Thursday, November 05, 2015

Flying Lesson #20 - Landings At Livingston

So this morning's flight lesson began with IFR weather at Pontiac due to low ceilings and fog that turned in marginal VFR as we were taking off.

We headed west towards Livingston airfield to go somewhere different and get more practice at pilot controlled fields and some naviguessing along the way. We did have to go off course as requested by Pontiac control for a bit to get out of the way of a King Air coming in IFR to Pontiac, but once that was done we settled back on course.

Overall naviguessing was easy - just follow highway M59 west until you see the airport.

Of course, Sean then asked me where I was at a certain point, so I had to say in an airplane.

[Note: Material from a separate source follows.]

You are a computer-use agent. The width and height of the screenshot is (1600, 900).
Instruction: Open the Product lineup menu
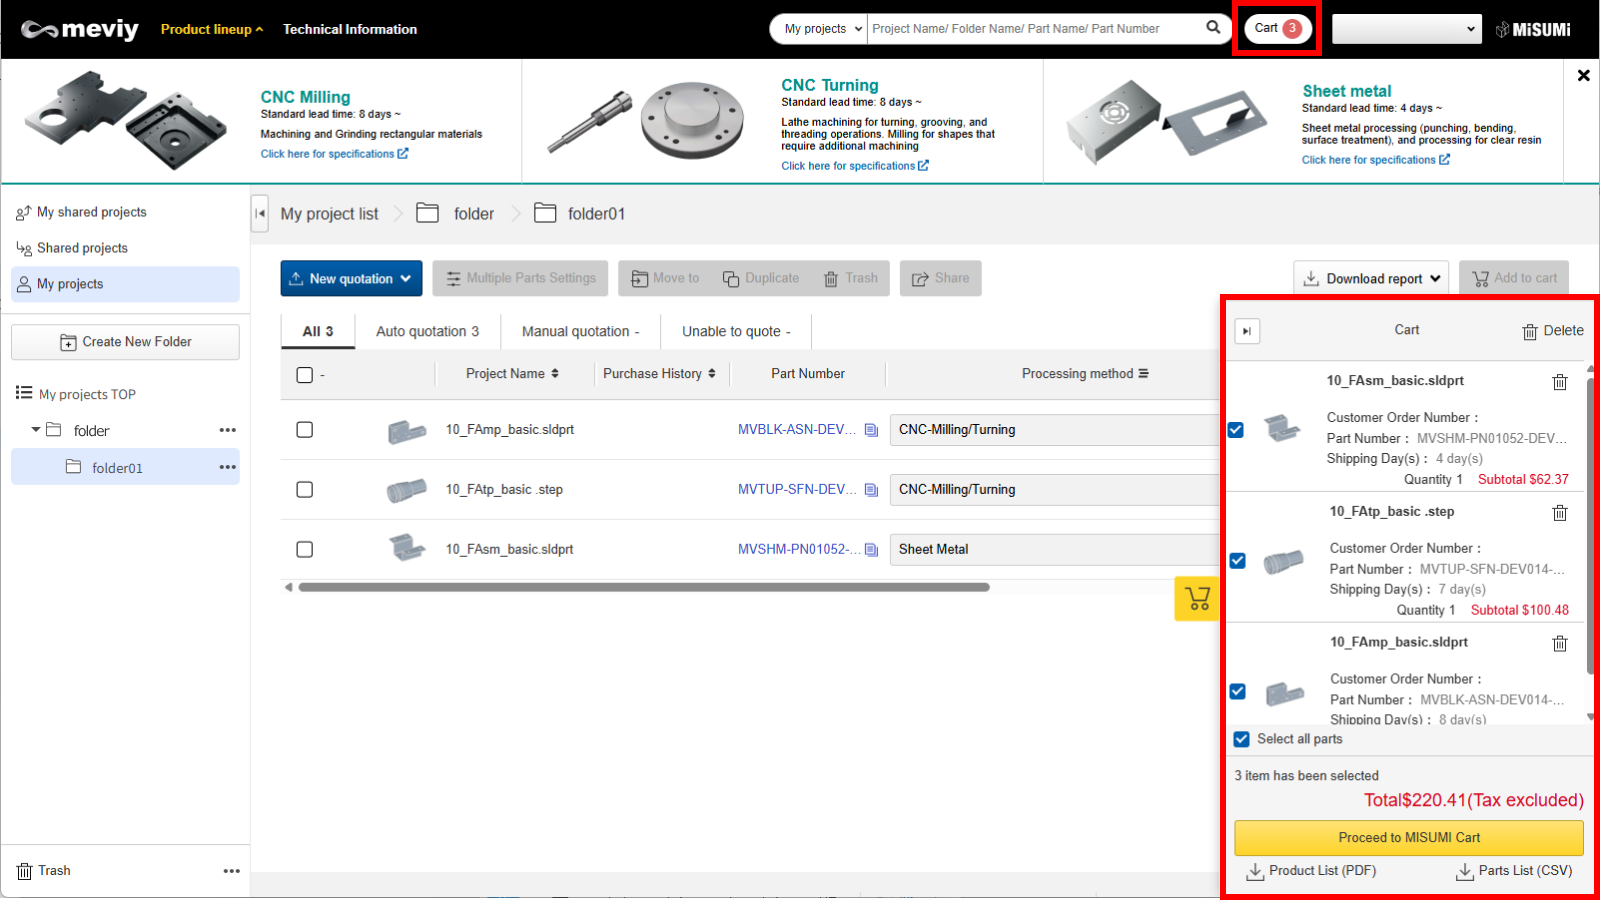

The ground reference he pointed to was of course at the fold of the map which made it fun to find. I need to work on navigation some more.

Livingston has its own AWOS station so I turned that in on COM 2 and listened to the report. Based on the winds we would be using runway 13. It was a bit of a pain figuring out where I had to go to line up for the downwind for 13 based on where I was, but I got it entered the pattern and announced my presence.

I then did a touch and go which had a bit of a lousy setup due to being disoriented as to where the fargin' runway was during the pattern so it was an ok landing but nothing great.

Then for the second pattern which was better, when I had announced on final and was set for what promised to be a darn good landing, a twin Cessna came in IFR announcing that he was on final and that he didn't have us in sight. Discretion being the best part of noise abatement, we did a go-around to get out of his way. Since he was clearly behind us and faster it made sense to get out of his way and avoid any issues. Then we did three more landings and overall they weren't great but ok.

Then we headed back to Pontiac and the controller originally put us on 27L, changing us to 27R when we were abeam of the tower with a left pattern which was kinda weird but I did it and landed ok even though my final approach was kinda low and from too far out. Taxi on back and done.

I need to fly more of a stabilized approach, not get behind the aircraft, and make very tiny adjustments on final. This is all easier typed than done.

At least my flares are getting better, and my takeoffs are still excellent so I've got that going for me.

That's 1.4 more hours and 5 more landings, and now contemplating collecting bottle caps.

2 comments:

Old NFO said...

It takes time... This is NOT something one learns overnight, or on a computer... Just sayin...

Murphy's Law said...

What NFO said. It takes time. If it didn't, instructors would sign students off with six hours dual and call it a day. You're still a long ways from the 45-60 hours it's going to take, and you WILL learn and get better.

Now just freaking relax and fly the plane, ok?